“Pet custody” is a recent topic of interest in Family Law. How to treat pets in a divorce is a somewhat evolving issue. While the standard practice for years has been to treat pets as any other property, there has been a more recent trend of making more creative orders about pets. Typically, this applies to dogs more often than other types of pets.
Variations of “pet custody” that I’ve seen include sharing and exchanging the pet like a child or exchanging the family pet with the children. An attorney friend of mine told me that she had a case where a couple was ordered to share a dog despite living in different states. The dog was in California for 6 months and in Virginia for 6 months.
Practitioners I have spoken to take a dim view of “pet custody.” Several have noted that this simply is another issue for people to fight over during a divorce and is often a way for one party to simply try to injure another party emotionally and financially. Another practitioner commented it that it’s simply a means for people to stay connected when they should be moving on. Another attorney friend of mine told me that her case failed to settle at Mandatory Settlement Conference due in large part because the parties could not agree on who keeps the dogs. This means that the case is going to trial over who gets the dogs. In short, they generally feel that pets should be treated like any other property item.
Interestingly, this issue often reverses course when the pet is considered more of an expense than asset. Pets require food, maintenance, veterinary care, boarding, etc. Family law practitioners are likely familiar with a now infamous case in which one family law practitioner left two dogs at the office of another practitioner when the clients could not determine who should maintain responsibility of the dogs. In a hypothetical scenario, one party did not want to shoulder the expense of maintaining the parties’ dogs. The other party would not take the dogs but cited the Family Law Automatic Temporary Restraining Orders (preventing the disposal of community property) when the first party threatened to take the dogs to the animal shelter. In a similar hypothetical case, one party left pets in the family residence, but then relocated. The party remaining in the home wanted the pets removed and wanted to discontinue the utilities while away for several months. This lead to a dispute about financial responsibility for maintaining the space and utilities for housing the animals.

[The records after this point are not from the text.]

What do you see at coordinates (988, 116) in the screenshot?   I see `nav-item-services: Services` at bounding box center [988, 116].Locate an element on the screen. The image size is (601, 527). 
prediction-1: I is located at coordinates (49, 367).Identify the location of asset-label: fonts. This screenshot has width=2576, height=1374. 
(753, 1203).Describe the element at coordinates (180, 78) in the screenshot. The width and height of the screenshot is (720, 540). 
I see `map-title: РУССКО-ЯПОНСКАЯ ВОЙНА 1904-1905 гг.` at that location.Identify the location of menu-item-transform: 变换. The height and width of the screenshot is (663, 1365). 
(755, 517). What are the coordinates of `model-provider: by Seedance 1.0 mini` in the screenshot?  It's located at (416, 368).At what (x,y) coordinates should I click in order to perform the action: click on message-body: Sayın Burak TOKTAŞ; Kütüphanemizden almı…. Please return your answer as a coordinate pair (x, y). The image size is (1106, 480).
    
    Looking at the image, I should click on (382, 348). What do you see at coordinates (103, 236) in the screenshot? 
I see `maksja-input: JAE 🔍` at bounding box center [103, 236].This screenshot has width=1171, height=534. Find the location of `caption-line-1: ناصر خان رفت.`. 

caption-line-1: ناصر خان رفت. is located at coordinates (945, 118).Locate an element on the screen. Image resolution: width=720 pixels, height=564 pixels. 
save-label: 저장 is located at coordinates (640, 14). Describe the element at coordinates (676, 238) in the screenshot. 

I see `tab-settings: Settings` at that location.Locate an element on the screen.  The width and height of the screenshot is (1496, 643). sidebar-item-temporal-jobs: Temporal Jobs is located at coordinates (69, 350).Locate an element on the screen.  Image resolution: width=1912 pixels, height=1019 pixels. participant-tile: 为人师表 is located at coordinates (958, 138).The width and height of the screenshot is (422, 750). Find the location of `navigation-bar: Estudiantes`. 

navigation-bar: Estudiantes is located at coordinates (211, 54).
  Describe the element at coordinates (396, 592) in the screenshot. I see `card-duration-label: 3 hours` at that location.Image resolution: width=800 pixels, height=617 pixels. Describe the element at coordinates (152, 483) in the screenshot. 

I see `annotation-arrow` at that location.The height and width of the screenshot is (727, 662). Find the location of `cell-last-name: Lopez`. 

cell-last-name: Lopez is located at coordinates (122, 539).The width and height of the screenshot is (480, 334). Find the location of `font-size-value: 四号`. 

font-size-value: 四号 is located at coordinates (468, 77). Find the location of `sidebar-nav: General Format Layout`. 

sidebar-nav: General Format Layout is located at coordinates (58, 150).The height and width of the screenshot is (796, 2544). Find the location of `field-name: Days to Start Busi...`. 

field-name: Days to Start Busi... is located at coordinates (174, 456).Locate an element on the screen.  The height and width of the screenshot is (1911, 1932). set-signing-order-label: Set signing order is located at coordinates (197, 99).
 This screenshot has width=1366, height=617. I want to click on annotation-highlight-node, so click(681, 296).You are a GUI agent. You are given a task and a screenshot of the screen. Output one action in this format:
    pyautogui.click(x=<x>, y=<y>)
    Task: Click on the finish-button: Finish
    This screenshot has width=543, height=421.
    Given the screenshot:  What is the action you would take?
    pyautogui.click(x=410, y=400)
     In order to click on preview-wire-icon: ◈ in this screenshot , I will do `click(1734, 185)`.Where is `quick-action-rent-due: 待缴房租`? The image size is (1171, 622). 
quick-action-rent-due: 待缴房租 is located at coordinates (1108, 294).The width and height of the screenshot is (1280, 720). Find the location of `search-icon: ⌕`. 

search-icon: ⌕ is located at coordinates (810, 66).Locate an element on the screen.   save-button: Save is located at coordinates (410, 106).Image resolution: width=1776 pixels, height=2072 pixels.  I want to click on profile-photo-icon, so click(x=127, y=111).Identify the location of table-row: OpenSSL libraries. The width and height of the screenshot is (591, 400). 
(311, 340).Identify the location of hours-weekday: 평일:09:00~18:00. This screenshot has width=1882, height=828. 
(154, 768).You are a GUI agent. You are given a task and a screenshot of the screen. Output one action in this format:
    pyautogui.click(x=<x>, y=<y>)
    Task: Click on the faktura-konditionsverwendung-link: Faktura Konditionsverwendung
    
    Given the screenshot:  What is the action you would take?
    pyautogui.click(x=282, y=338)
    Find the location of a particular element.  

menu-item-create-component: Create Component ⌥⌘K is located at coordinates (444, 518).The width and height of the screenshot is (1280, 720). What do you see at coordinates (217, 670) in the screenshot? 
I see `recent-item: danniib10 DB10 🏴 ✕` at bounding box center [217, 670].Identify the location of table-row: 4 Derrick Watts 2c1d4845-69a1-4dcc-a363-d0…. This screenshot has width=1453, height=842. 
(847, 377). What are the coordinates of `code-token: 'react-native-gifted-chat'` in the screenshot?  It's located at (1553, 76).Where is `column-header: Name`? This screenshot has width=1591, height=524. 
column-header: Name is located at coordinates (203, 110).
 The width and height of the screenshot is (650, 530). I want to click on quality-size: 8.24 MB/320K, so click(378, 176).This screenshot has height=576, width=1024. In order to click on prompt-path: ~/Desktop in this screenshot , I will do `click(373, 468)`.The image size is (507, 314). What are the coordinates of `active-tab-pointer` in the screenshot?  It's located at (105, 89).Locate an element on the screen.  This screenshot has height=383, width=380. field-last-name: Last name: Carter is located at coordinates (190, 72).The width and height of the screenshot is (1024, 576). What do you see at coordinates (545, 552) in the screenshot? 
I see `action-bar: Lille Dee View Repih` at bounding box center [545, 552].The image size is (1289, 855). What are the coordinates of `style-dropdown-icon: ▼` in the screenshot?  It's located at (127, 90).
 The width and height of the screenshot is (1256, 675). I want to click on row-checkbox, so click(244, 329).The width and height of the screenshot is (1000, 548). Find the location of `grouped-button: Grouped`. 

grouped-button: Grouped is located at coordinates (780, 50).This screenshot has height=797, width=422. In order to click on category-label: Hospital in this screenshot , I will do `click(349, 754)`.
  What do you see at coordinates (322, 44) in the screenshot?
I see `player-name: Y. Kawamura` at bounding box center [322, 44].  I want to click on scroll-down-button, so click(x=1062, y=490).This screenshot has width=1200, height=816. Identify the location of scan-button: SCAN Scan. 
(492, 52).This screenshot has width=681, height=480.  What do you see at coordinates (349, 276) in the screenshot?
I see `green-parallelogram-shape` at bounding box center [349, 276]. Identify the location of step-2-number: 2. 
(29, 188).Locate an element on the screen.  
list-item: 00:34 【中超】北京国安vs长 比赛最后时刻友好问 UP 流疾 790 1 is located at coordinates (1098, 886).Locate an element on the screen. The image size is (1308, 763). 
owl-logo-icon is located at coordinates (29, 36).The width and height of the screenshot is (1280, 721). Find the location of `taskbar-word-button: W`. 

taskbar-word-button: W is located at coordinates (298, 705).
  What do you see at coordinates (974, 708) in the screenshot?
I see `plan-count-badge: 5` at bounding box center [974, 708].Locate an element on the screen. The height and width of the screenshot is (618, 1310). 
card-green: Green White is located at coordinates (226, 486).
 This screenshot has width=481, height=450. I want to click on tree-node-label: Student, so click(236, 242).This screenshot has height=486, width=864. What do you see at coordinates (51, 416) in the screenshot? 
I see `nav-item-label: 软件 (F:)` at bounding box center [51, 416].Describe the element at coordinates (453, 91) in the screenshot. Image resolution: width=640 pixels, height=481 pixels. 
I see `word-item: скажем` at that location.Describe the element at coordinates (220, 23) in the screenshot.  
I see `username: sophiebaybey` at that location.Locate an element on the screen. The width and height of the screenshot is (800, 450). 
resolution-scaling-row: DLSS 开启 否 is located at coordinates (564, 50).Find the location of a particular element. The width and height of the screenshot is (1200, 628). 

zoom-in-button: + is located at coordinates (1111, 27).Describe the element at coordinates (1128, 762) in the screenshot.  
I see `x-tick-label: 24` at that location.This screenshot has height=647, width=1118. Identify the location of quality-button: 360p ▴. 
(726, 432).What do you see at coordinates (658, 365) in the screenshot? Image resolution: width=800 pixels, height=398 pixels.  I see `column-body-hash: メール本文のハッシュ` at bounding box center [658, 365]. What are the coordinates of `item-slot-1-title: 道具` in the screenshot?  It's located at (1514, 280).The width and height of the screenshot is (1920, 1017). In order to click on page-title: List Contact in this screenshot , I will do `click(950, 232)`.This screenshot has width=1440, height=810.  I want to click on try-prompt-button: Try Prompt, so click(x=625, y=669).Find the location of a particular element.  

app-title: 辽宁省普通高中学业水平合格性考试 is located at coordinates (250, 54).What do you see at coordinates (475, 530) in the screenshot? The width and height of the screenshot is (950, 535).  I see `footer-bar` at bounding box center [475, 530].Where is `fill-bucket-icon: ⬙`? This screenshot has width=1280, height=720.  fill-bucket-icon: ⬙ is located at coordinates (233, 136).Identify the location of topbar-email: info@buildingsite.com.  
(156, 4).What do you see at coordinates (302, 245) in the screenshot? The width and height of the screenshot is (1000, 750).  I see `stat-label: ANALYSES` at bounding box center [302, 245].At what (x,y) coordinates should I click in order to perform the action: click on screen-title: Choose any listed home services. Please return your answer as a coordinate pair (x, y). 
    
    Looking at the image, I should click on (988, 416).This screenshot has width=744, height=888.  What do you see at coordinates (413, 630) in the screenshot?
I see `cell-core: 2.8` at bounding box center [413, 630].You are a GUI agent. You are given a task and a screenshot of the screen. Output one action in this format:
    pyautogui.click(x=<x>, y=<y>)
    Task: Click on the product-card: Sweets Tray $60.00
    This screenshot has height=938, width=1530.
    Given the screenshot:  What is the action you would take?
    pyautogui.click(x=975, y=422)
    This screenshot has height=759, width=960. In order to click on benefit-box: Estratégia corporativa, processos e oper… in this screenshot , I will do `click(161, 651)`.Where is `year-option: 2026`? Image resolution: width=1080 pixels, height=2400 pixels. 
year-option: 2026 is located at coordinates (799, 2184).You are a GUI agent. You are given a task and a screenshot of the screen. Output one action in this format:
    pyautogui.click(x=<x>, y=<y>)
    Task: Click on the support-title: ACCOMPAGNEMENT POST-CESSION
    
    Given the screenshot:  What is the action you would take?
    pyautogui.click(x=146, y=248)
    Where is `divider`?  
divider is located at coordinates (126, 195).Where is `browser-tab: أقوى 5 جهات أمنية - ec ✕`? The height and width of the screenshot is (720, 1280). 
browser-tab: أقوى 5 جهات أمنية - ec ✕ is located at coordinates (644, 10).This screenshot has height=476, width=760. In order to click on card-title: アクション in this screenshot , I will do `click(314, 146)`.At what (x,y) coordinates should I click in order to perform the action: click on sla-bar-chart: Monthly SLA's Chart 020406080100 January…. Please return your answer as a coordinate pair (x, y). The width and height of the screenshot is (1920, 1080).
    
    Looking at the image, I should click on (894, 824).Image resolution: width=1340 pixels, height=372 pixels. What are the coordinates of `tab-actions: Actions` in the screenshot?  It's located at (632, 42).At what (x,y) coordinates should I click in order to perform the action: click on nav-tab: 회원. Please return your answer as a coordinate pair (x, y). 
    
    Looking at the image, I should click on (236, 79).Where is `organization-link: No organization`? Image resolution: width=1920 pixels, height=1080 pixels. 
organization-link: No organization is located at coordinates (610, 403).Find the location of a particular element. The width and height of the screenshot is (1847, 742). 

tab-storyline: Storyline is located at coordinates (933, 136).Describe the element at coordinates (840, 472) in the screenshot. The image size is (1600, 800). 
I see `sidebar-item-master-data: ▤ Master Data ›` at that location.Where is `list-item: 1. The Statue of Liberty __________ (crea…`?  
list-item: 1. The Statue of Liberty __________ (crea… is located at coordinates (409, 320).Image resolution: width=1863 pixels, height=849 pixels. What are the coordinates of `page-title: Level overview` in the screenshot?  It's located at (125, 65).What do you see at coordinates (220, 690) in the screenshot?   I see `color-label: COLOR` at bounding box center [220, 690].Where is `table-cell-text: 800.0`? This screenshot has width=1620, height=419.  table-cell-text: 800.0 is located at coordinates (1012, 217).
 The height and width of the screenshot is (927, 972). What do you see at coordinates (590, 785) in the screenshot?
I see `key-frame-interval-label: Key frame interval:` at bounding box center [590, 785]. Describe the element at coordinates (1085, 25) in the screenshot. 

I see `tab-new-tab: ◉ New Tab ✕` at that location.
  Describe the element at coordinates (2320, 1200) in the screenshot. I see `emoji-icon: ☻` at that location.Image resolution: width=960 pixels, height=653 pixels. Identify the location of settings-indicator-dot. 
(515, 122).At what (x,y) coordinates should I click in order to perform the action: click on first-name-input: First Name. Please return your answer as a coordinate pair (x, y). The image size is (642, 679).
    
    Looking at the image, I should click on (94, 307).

Pets are akin to sentimental property items, such as photographs, which are difficult to place a true dollar value on. Some judicial officers seems to place particular value on the emotional connection people have with pets, recognizing that the sentimental value of pets. Family law courts are known to be “courts of equity. Thus, in family law, judges generally have fairly broad discretion in decision making. How this issue will be treated in any particular case may depend on which judge is hearing the case. Emotional support animals and service animals add another layer of complexity to the findings of fact and outcome of such hearings. Practitioners may need to be prepared to show up with more than a “bill of sale” in order to argue the pet’s true value; And clients may need to prepare to fund evidentiary hearings over who gets the dog.